MMPs are a family of zinc-containing endopeptidases capable of degrading a wide range of extracellular matrix components (22). Of these, MMP2 and MMP9, also known as gelatinase A and B, respectively, are the most frequently investigated MMPs and are thought to play important roles in trophoblast invasion. It has been demonstrated that patients with PE exhibit low levels of placental MMP2 and MMP9 (23,24). It has also been shown that MMPs are involved in the remodeling of uterine spiral arteries, and reduced MMP activity may affect trophoblastic invasion, which subsequently induces abnormal placental development and onset of PE (25). The present findings showed that overexpression of TTR significantly increased the protein levels of MMP2 and MMP9, indicating that TTR likely regulates the invasion ability of cells through MMP-mediated remodeling of extracellular matrix. More specifically, TTR likely promotes the migration and invasion ability of trophoblasts by increasing the secretion of MMP2 and MMP9. The reduced levels of TTR may decrease the secretion of MMP2 and MMP9 in PE patients and subsequently inhibit the migration and invasion ability of trophoblasts. Shallow trophoblast invasion contributes to placental hypoxia and ischemia, which eventually leads to the occurrence of PE.

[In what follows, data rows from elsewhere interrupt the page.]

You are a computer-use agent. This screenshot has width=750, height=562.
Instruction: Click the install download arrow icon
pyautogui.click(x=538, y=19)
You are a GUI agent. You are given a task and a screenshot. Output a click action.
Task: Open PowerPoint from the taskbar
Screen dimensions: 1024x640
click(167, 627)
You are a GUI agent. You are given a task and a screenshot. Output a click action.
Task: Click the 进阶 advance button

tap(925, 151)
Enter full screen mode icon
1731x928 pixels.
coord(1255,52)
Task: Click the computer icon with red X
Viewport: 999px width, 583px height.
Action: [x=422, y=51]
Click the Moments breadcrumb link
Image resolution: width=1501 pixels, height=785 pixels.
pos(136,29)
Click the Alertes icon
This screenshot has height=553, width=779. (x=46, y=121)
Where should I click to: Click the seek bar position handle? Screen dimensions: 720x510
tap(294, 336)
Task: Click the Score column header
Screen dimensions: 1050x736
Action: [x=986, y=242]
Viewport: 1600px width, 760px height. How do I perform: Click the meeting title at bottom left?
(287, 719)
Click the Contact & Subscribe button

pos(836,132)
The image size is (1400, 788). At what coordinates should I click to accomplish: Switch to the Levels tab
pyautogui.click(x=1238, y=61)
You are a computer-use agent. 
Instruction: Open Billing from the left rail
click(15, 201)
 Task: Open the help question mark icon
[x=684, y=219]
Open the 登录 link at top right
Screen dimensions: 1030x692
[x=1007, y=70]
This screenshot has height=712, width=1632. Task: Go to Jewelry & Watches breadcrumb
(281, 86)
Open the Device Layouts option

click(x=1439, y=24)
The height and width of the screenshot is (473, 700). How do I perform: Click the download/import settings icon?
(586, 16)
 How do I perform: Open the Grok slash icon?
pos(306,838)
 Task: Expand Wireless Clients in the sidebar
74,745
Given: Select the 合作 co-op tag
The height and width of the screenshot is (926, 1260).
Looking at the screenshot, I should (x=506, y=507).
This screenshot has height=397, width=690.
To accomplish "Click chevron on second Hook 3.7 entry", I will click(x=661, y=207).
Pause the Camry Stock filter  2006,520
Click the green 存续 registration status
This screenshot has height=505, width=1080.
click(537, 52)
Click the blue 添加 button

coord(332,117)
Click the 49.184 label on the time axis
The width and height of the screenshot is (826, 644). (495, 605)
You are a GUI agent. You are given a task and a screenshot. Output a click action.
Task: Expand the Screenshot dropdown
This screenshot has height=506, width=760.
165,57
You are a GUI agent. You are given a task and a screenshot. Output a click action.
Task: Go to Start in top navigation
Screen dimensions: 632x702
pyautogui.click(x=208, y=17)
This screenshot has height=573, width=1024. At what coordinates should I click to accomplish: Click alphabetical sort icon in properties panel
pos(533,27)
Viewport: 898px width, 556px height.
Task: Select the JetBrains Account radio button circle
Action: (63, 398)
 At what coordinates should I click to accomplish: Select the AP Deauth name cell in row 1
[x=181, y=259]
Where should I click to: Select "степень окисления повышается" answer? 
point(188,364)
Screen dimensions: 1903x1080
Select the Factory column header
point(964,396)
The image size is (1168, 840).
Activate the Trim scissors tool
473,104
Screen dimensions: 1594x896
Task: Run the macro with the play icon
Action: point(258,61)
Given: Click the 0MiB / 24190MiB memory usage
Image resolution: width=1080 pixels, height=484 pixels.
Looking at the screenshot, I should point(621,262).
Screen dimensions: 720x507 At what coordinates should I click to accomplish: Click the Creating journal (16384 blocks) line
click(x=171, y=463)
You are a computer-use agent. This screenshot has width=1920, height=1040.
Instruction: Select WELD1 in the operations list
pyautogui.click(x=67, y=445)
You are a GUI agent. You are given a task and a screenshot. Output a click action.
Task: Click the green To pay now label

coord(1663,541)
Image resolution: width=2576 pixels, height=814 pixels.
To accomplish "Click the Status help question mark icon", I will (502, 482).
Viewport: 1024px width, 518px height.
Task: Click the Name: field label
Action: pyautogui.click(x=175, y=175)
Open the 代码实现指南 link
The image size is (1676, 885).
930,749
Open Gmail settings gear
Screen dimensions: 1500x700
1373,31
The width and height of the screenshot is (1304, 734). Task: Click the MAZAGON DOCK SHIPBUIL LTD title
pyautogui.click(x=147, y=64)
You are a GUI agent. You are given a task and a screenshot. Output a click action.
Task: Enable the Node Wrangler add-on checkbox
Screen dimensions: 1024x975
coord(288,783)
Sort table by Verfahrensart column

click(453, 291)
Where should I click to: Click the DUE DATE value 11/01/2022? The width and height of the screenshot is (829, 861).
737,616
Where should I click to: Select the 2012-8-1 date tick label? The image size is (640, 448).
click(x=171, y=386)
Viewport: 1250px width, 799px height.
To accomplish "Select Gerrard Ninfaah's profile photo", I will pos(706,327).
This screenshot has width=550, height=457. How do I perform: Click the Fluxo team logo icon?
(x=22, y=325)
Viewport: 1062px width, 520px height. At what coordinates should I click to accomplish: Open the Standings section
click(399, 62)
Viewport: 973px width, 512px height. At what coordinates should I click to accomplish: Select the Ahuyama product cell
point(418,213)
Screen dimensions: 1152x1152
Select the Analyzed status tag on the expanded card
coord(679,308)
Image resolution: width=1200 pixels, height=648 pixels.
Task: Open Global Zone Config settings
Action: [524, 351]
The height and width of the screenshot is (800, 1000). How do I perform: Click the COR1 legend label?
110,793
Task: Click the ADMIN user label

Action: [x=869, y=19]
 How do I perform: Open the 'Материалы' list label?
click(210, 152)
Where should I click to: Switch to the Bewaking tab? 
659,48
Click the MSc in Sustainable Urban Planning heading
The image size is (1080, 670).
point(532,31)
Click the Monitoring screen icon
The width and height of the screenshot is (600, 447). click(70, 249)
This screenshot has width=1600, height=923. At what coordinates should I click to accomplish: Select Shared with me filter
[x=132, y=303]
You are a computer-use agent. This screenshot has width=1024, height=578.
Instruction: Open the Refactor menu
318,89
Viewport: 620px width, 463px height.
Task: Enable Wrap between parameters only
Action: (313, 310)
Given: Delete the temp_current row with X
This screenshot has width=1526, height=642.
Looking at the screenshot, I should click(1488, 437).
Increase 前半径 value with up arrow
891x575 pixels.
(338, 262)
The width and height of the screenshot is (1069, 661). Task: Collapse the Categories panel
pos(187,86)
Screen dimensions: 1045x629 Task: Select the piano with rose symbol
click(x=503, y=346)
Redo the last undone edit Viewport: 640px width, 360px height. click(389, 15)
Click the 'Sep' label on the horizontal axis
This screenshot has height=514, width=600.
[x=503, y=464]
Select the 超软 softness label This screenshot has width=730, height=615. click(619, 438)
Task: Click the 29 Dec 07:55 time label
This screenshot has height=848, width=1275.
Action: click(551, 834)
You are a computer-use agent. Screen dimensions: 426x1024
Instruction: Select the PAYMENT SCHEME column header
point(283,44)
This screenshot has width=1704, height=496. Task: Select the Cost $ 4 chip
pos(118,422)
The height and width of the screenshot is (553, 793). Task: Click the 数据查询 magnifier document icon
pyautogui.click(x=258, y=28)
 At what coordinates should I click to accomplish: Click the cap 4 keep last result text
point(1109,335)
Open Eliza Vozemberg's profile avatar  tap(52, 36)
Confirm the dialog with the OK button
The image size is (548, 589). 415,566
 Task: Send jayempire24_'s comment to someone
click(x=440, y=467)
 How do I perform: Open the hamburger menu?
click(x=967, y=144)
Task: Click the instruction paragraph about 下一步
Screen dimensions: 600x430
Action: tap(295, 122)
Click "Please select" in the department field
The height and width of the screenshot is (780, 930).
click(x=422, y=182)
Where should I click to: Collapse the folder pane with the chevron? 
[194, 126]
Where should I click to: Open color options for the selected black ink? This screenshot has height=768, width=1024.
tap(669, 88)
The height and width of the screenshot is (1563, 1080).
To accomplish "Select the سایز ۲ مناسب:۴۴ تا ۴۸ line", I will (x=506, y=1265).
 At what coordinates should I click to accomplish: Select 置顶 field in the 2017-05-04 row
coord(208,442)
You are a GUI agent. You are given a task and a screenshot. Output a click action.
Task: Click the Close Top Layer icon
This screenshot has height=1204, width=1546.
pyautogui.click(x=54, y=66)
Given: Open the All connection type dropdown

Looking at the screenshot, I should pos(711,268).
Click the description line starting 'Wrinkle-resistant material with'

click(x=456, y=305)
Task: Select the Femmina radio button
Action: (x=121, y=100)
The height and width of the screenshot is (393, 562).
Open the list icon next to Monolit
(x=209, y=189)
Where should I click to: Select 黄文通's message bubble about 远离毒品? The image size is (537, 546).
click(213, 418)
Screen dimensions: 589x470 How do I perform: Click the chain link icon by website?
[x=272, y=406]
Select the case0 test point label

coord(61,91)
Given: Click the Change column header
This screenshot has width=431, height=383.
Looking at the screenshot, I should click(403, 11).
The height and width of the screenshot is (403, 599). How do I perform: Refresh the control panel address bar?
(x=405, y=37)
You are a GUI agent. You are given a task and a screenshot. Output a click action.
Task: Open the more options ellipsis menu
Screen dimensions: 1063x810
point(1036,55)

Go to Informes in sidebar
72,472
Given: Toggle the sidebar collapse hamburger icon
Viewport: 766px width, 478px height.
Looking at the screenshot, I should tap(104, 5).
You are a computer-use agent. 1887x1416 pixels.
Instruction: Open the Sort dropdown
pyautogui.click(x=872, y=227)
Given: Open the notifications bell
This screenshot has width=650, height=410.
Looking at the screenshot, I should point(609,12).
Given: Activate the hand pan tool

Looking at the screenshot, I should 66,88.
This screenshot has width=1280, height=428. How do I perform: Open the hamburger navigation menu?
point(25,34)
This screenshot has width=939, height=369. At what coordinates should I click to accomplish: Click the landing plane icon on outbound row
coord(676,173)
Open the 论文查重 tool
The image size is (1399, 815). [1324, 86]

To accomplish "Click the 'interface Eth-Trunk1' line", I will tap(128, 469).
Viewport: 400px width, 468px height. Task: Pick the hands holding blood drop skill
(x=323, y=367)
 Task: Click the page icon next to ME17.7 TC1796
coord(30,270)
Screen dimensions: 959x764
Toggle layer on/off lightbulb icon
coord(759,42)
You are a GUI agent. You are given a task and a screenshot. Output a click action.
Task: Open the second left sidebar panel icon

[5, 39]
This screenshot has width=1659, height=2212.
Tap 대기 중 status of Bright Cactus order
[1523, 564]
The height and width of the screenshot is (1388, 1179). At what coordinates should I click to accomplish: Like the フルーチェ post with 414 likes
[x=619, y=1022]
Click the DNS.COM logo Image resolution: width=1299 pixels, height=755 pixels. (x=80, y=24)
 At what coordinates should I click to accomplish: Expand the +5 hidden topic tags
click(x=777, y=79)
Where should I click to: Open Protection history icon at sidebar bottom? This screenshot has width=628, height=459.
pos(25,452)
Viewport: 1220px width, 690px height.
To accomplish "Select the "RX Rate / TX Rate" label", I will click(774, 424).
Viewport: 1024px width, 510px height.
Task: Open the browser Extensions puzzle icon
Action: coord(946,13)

In conclusion, we have demonstrated that overexpression of TTR effectively promotes the migration and invasion ability of JEG-3 cells, which was associated with increased protein levels of MMPs. Our findings support an important role for TTR in regulating trophoblast invasion and migration, representing a possible underlying pathological and molecular mechanism of PE.
The present study was supported by the Sino-RUS Cooperation Funds (no. 2015DFR31070) and by the National Natural Science Funds (no.81571455).